In the container where openYuanrong node is located, run the following script in the /workspace/tools/deploy directory to deploy:

# Clean environment after deployment failure or completion via bash run_vllm_on_yr.sh clean
bash run_vllm_on_yr.sh deploy

# View deployment logs
tail -f deploy.log

# Success will output the following information
# [2025-10-21 03:10:47.616 INFO init apis.py:168 281472883448096] Succeeded to init YR, jobID is job-6dc821f8
# [2025-10-21 03:10:47.665 INFO _invoke instance_proxy.py:256 281472883448096] [Reference Counting] put code with id = ca1e22047396342d9ea3;7a72051c-e04b-429f-ac50-db6a428bfb0b, className = Controller
# INFO:     Started server process [921319]
# INFO:     Waiting for application startup.
# INFO:     Application startup complete.
# INFO:     Uvicorn running on http://127.0.0.1:9000 (Press CTRL+C to quit)

View the inference instance runtime log file runtime-{runtime_id}.out in the /tmp/yr_sessions/latest/log/ directory. Expected output shows model loading takes about 15.8 seconds.

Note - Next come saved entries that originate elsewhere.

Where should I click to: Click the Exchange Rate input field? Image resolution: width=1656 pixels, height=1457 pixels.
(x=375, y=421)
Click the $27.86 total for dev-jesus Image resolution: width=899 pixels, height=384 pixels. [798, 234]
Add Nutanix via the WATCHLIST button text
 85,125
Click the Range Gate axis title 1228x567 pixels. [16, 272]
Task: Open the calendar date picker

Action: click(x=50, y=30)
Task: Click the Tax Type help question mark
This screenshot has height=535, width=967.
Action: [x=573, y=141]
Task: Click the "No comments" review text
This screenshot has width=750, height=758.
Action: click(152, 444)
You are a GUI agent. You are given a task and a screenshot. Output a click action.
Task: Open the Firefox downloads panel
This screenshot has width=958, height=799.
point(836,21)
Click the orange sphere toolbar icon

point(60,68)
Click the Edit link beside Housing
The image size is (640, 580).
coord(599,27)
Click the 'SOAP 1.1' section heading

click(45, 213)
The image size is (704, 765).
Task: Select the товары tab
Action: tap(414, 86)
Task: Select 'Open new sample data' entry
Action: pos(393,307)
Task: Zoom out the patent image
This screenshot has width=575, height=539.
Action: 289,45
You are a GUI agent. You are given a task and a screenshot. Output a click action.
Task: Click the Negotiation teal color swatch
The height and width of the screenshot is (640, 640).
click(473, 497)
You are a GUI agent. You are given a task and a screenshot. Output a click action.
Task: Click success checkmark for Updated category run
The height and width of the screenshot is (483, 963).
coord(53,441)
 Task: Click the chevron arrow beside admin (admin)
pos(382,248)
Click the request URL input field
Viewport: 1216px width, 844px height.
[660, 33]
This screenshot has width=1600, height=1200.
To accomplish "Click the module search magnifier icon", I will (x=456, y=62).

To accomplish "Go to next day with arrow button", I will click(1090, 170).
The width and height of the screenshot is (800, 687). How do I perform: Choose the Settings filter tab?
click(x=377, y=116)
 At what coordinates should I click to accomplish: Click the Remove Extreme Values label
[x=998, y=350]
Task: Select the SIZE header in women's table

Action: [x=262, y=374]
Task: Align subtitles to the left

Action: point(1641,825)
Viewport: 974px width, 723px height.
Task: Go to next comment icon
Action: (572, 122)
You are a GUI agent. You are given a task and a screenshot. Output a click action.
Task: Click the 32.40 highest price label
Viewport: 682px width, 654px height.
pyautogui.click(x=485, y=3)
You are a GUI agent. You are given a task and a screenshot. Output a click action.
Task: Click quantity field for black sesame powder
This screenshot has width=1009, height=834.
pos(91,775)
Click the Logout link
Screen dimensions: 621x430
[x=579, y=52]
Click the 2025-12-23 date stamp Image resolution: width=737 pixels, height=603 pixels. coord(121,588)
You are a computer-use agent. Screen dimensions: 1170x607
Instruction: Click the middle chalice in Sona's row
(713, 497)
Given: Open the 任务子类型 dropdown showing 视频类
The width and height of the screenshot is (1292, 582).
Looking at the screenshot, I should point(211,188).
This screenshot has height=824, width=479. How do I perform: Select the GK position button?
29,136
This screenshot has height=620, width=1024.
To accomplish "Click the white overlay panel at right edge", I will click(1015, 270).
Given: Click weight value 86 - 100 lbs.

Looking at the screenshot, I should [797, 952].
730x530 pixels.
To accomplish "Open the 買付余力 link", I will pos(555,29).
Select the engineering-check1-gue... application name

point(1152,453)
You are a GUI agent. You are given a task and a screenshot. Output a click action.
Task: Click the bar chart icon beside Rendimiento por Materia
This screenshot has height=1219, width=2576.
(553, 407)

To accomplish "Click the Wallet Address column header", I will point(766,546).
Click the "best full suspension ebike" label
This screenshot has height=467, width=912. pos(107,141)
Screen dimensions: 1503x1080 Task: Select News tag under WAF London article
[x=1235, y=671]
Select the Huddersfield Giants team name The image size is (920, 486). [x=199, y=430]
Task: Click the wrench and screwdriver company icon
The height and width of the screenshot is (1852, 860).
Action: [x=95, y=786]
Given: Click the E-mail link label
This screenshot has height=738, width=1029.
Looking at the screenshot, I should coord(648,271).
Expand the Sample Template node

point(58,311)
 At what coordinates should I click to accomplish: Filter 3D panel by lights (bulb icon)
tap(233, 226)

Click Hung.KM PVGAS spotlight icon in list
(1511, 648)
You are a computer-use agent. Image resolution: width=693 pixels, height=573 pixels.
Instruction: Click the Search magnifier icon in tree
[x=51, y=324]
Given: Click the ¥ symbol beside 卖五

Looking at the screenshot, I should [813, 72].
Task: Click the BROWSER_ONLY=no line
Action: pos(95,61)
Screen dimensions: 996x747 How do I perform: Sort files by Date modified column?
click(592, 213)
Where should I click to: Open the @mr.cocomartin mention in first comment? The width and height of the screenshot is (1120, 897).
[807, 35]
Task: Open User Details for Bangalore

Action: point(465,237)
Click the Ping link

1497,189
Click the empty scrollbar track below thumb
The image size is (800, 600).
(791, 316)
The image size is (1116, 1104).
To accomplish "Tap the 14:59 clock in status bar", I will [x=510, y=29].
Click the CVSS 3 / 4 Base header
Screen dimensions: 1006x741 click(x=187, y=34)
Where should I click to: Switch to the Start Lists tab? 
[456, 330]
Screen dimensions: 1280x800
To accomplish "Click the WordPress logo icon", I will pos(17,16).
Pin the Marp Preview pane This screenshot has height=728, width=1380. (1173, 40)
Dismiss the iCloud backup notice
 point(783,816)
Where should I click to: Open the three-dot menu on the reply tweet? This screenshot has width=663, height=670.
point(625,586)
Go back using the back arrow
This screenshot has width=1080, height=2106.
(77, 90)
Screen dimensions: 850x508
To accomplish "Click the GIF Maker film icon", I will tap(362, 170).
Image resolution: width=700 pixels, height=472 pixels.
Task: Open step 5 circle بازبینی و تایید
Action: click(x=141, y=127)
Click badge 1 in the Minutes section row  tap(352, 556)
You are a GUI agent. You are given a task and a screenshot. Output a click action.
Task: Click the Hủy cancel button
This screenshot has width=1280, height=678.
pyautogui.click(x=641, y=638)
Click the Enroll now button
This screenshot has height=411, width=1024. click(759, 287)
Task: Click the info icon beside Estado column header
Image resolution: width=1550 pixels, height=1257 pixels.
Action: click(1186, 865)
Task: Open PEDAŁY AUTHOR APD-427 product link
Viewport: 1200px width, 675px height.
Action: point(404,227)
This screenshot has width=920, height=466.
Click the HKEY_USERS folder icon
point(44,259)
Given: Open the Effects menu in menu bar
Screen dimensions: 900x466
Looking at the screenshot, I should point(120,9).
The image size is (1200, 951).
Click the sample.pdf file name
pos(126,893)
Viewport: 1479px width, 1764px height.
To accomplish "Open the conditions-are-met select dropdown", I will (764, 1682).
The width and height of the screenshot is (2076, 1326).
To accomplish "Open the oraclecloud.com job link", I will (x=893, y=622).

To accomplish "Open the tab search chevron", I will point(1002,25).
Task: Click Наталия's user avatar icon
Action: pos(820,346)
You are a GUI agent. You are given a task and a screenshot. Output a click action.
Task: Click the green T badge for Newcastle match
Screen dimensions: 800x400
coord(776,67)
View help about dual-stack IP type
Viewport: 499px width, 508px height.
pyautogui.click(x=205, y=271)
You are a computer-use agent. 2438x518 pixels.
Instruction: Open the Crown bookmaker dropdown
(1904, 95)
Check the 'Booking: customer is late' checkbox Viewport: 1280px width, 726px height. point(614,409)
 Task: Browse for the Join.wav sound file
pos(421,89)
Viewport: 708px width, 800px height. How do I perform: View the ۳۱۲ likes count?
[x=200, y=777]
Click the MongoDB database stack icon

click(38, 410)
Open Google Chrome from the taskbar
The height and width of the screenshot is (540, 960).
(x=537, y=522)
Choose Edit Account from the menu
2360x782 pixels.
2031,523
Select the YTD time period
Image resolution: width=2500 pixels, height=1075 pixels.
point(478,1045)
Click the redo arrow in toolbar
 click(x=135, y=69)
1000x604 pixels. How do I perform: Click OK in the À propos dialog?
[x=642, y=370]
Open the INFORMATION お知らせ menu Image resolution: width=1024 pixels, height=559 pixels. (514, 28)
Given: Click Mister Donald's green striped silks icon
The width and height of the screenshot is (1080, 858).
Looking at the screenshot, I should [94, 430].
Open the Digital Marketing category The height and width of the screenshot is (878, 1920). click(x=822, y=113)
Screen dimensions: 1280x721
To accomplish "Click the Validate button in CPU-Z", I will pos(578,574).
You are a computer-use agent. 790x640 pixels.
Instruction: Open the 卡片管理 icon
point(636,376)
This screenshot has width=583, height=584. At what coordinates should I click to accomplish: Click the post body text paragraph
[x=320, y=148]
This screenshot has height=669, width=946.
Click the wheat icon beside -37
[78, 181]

Scale Up a Qwen Inference Instance#

Execute the following command in the container to scale up the same inference instance:

# Replace SERVER_IP and SERVER_PORT with your own node host IP and port (configured in the case above)
curl --location --request POST 'http://${SERVER_IP}:${SERVER_PORT}/scaleout'

View the newly scaled-up inference instance runtime log file runtime-{runtime_id}.out in the /tmp/yr_sessions/latest/log/ directory. Expected output shows model loading takes about 1.5 seconds, a 10x acceleration performance improvement.